> _To do_
Among the records below, find the line that has "Pokémon Generations: Episodes 12"; from there, give the lines again exactly, and stop after the line that has "Anime Commentaries (435, 648)".

> _Stored items from a collection_
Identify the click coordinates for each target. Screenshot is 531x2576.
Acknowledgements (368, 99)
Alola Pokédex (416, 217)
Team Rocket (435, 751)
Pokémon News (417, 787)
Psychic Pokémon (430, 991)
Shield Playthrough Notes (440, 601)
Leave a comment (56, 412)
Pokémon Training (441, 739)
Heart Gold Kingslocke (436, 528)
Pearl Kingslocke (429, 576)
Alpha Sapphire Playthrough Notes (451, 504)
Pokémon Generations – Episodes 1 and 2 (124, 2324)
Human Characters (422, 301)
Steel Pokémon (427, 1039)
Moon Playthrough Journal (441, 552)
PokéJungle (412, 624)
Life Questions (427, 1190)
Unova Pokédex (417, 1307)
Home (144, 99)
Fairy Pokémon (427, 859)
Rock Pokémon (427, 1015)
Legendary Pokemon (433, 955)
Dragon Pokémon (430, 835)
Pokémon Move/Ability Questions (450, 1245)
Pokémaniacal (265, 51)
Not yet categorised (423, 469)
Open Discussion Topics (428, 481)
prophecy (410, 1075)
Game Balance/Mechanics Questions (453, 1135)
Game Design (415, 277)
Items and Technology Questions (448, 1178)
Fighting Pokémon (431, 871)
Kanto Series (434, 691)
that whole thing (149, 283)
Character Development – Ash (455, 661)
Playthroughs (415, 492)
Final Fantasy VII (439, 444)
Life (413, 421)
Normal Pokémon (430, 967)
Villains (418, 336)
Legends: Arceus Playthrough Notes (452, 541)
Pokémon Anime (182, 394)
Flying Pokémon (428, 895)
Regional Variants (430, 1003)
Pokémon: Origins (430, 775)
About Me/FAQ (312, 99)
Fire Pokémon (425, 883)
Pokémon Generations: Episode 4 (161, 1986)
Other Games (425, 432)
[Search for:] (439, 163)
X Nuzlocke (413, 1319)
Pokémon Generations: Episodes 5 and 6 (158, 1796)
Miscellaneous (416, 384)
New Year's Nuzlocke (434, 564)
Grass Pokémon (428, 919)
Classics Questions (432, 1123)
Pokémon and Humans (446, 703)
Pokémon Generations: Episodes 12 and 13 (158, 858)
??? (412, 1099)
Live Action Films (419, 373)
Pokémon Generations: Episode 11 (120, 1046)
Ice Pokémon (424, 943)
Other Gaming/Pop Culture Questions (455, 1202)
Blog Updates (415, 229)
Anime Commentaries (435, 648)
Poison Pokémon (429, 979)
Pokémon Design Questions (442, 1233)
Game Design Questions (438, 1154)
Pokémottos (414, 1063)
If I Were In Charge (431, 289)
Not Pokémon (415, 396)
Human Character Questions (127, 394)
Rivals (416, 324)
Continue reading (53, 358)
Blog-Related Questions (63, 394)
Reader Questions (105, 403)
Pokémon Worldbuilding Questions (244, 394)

> _Exercise response_
Pokémon Generations: Episodes 12 and 13 (158, 858)
??? (412, 1099)
Live Action Films (419, 373)
Pokémon Generations: Episode 11 (120, 1046)
Ice Pokémon (424, 943)
Other Gaming/Pop Culture Questions (455, 1202)
Blog Updates (415, 229)
Anime Commentaries (435, 648)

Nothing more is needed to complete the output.